§ **AIM OF THE TASK**
Copy out the listing that follows in its entirety, keeping it exactly the same.

§ **RECORD EXTRACTS**

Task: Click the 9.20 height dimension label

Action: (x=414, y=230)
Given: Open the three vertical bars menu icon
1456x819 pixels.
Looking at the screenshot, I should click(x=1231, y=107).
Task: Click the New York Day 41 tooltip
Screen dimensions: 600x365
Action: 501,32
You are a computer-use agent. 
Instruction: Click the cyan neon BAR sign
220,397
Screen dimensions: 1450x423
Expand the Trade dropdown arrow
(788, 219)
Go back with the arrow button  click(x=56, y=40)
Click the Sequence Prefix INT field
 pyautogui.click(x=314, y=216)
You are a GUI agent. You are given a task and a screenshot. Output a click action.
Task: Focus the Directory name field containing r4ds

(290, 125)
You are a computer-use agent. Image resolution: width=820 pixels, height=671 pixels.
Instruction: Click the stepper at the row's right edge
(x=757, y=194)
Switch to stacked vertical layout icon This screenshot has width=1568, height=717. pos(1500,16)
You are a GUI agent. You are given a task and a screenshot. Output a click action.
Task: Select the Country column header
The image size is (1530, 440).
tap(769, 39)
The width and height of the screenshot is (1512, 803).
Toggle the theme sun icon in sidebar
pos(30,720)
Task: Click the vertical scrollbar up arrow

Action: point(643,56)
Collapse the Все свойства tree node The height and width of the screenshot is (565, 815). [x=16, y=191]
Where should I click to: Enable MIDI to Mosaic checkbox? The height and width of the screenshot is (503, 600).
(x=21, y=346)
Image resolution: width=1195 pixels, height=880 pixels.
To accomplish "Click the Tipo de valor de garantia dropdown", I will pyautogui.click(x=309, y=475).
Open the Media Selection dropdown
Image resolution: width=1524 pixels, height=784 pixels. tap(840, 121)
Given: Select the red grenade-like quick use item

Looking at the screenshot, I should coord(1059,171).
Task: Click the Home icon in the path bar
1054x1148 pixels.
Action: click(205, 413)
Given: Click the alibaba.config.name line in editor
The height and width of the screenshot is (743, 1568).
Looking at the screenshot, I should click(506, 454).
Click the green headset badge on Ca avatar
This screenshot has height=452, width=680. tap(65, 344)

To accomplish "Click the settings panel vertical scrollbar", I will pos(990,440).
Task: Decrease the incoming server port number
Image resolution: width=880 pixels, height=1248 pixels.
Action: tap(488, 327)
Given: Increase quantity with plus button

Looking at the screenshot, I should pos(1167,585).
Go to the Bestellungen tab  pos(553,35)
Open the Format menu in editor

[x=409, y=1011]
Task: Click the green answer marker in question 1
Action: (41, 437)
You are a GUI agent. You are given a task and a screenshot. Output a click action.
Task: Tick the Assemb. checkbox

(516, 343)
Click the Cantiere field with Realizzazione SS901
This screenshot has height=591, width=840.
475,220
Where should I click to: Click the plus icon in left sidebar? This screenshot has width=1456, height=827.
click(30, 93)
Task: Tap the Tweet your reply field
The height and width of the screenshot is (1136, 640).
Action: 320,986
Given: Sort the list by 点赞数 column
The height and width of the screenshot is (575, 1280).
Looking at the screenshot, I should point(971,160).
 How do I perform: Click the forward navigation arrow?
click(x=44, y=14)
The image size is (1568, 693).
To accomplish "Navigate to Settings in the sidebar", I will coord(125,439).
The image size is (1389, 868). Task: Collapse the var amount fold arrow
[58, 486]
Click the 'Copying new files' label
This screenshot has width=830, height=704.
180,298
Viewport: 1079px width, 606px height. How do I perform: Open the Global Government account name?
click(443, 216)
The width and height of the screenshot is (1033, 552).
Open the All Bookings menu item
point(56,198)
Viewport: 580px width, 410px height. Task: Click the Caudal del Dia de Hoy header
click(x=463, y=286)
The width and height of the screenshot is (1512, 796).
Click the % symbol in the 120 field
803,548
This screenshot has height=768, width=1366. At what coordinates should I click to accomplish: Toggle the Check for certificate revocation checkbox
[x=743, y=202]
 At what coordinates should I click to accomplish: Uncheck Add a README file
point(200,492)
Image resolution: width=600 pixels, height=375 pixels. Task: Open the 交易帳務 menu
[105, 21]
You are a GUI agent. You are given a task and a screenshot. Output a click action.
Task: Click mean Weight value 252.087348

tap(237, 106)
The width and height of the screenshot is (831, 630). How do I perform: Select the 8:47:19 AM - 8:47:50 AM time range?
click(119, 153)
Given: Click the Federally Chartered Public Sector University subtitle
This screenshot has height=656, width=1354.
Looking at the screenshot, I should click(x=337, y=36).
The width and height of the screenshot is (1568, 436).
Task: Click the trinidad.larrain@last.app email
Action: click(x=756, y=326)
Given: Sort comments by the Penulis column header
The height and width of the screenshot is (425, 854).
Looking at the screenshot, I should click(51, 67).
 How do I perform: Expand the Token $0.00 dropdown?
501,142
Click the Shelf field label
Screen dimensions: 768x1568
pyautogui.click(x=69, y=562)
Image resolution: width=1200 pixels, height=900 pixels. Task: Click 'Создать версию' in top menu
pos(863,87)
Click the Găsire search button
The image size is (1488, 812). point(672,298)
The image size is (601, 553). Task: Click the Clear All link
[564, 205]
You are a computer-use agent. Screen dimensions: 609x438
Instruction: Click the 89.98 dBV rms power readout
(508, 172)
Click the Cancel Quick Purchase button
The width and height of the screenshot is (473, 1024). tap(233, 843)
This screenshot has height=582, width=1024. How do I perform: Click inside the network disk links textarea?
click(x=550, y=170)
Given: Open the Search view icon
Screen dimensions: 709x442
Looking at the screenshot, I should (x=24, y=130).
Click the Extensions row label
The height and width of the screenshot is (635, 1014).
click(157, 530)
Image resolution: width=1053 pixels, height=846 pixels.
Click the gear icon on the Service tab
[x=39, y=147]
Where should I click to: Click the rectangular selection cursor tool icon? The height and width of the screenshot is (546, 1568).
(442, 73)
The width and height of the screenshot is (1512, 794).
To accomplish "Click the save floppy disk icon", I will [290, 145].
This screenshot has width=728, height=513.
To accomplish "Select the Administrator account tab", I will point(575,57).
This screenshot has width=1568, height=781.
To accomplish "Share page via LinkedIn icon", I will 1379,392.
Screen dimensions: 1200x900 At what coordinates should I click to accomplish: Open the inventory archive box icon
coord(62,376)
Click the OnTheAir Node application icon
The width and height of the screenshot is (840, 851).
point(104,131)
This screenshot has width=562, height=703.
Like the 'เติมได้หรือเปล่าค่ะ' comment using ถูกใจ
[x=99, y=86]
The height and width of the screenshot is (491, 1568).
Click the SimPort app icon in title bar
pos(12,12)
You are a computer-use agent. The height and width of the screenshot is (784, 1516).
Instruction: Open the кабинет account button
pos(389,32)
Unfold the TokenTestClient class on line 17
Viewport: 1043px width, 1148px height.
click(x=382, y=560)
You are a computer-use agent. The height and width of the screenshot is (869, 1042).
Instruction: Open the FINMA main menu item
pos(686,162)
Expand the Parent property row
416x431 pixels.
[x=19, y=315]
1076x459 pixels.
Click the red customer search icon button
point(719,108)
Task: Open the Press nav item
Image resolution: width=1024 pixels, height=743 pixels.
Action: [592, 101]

§ **EXERCISE RESPONSE**
Task: Click the 9.20 height dimension label

Action: (x=414, y=230)
Given: Open the three vertical bars menu icon
1456x819 pixels.
Looking at the screenshot, I should click(x=1231, y=107).
Task: Click the New York Day 41 tooltip
Screen dimensions: 600x365
Action: 501,32
You are a computer-use agent. 
Instruction: Click the cyan neon BAR sign
220,397
Screen dimensions: 1450x423
Expand the Trade dropdown arrow
(788, 219)
Go back with the arrow button  click(x=56, y=40)
Click the Sequence Prefix INT field
 pyautogui.click(x=314, y=216)
You are a GUI agent. You are given a task and a screenshot. Output a click action.
Task: Focus the Directory name field containing r4ds

(290, 125)
You are a computer-use agent. Image resolution: width=820 pixels, height=671 pixels.
Instruction: Click the stepper at the row's right edge
(x=757, y=194)
Switch to stacked vertical layout icon This screenshot has width=1568, height=717. pos(1500,16)
You are a GUI agent. You are given a task and a screenshot. Output a click action.
Task: Select the Country column header
The image size is (1530, 440).
tap(769, 39)
The width and height of the screenshot is (1512, 803).
Toggle the theme sun icon in sidebar
pos(30,720)
Task: Click the vertical scrollbar up arrow

Action: point(643,56)
Collapse the Все свойства tree node The height and width of the screenshot is (565, 815). [x=16, y=191]
Where should I click to: Enable MIDI to Mosaic checkbox? The height and width of the screenshot is (503, 600).
(x=21, y=346)
Image resolution: width=1195 pixels, height=880 pixels.
To accomplish "Click the Tipo de valor de garantia dropdown", I will pyautogui.click(x=309, y=475).
Open the Media Selection dropdown
Image resolution: width=1524 pixels, height=784 pixels. tap(840, 121)
Given: Select the red grenade-like quick use item

Looking at the screenshot, I should coord(1059,171).
Task: Click the Home icon in the path bar
1054x1148 pixels.
Action: click(205, 413)
Given: Click the alibaba.config.name line in editor
The height and width of the screenshot is (743, 1568).
Looking at the screenshot, I should click(506, 454).
Click the green headset badge on Ca avatar
This screenshot has height=452, width=680. tap(65, 344)

To accomplish "Click the settings panel vertical scrollbar", I will pos(990,440).
Task: Decrease the incoming server port number
Image resolution: width=880 pixels, height=1248 pixels.
Action: tap(488, 327)
Given: Increase quantity with plus button

Looking at the screenshot, I should pos(1167,585).
Go to the Bestellungen tab  pos(553,35)
Open the Format menu in editor

[x=409, y=1011]
Task: Click the green answer marker in question 1
Action: (41, 437)
You are a GUI agent. You are given a task and a screenshot. Output a click action.
Task: Tick the Assemb. checkbox

(516, 343)
Click the Cantiere field with Realizzazione SS901
This screenshot has height=591, width=840.
475,220
Where should I click to: Click the plus icon in left sidebar? This screenshot has width=1456, height=827.
click(30, 93)
Task: Tap the Tweet your reply field
The height and width of the screenshot is (1136, 640).
Action: 320,986
Given: Sort the list by 点赞数 column
The height and width of the screenshot is (575, 1280).
Looking at the screenshot, I should point(971,160).
 How do I perform: Click the forward navigation arrow?
click(x=44, y=14)
The image size is (1568, 693).
To accomplish "Navigate to Settings in the sidebar", I will coord(125,439).
The image size is (1389, 868). Task: Collapse the var amount fold arrow
[58, 486]
Click the 'Copying new files' label
This screenshot has width=830, height=704.
180,298
Viewport: 1079px width, 606px height. How do I perform: Open the Global Government account name?
click(443, 216)
The width and height of the screenshot is (1033, 552).
Open the All Bookings menu item
point(56,198)
Viewport: 580px width, 410px height. Task: Click the Caudal del Dia de Hoy header
click(x=463, y=286)
The width and height of the screenshot is (1512, 796).
Click the % symbol in the 120 field
803,548
This screenshot has height=768, width=1366. At what coordinates should I click to accomplish: Toggle the Check for certificate revocation checkbox
[x=743, y=202]
 At what coordinates should I click to accomplish: Uncheck Add a README file
point(200,492)
Image resolution: width=600 pixels, height=375 pixels. Task: Open the 交易帳務 menu
[105, 21]
You are a GUI agent. You are given a task and a screenshot. Output a click action.
Task: Click mean Weight value 252.087348

tap(237, 106)
The width and height of the screenshot is (831, 630). How do I perform: Select the 8:47:19 AM - 8:47:50 AM time range?
click(119, 153)
Given: Click the Federally Chartered Public Sector University subtitle
This screenshot has height=656, width=1354.
Looking at the screenshot, I should click(x=337, y=36).
The width and height of the screenshot is (1568, 436).
Task: Click the trinidad.larrain@last.app email
Action: click(x=756, y=326)
Given: Sort comments by the Penulis column header
The height and width of the screenshot is (425, 854).
Looking at the screenshot, I should click(51, 67).
 How do I perform: Expand the Token $0.00 dropdown?
501,142
Click the Shelf field label
Screen dimensions: 768x1568
pyautogui.click(x=69, y=562)
Image resolution: width=1200 pixels, height=900 pixels. Task: Click 'Создать версию' in top menu
pos(863,87)
Click the Găsire search button
The image size is (1488, 812). point(672,298)
The image size is (601, 553). Task: Click the Clear All link
[564, 205]
You are a computer-use agent. Screen dimensions: 609x438
Instruction: Click the 89.98 dBV rms power readout
(508, 172)
Click the Cancel Quick Purchase button
The width and height of the screenshot is (473, 1024). tap(233, 843)
This screenshot has height=582, width=1024. How do I perform: Click inside the network disk links textarea?
click(x=550, y=170)
Given: Open the Search view icon
Screen dimensions: 709x442
Looking at the screenshot, I should (x=24, y=130).
Click the Extensions row label
The height and width of the screenshot is (635, 1014).
click(157, 530)
Image resolution: width=1053 pixels, height=846 pixels.
Click the gear icon on the Service tab
[x=39, y=147]
Where should I click to: Click the rectangular selection cursor tool icon? The height and width of the screenshot is (546, 1568).
(442, 73)
The width and height of the screenshot is (1512, 794).
To accomplish "Click the save floppy disk icon", I will [290, 145].
This screenshot has width=728, height=513.
To accomplish "Select the Administrator account tab", I will point(575,57).
This screenshot has width=1568, height=781.
To accomplish "Share page via LinkedIn icon", I will 1379,392.
Screen dimensions: 1200x900 At what coordinates should I click to accomplish: Open the inventory archive box icon
coord(62,376)
Click the OnTheAir Node application icon
The width and height of the screenshot is (840, 851).
point(104,131)
This screenshot has width=562, height=703.
Like the 'เติมได้หรือเปล่าค่ะ' comment using ถูกใจ
[x=99, y=86]
The height and width of the screenshot is (491, 1568).
Click the SimPort app icon in title bar
pos(12,12)
You are a computer-use agent. The height and width of the screenshot is (784, 1516).
Instruction: Open the кабинет account button
pos(389,32)
Unfold the TokenTestClient class on line 17
Viewport: 1043px width, 1148px height.
click(x=382, y=560)
You are a computer-use agent. The height and width of the screenshot is (869, 1042).
Instruction: Open the FINMA main menu item
pos(686,162)
Expand the Parent property row
416x431 pixels.
[x=19, y=315]
1076x459 pixels.
Click the red customer search icon button
point(719,108)
Task: Open the Press nav item
Image resolution: width=1024 pixels, height=743 pixels.
Action: [592, 101]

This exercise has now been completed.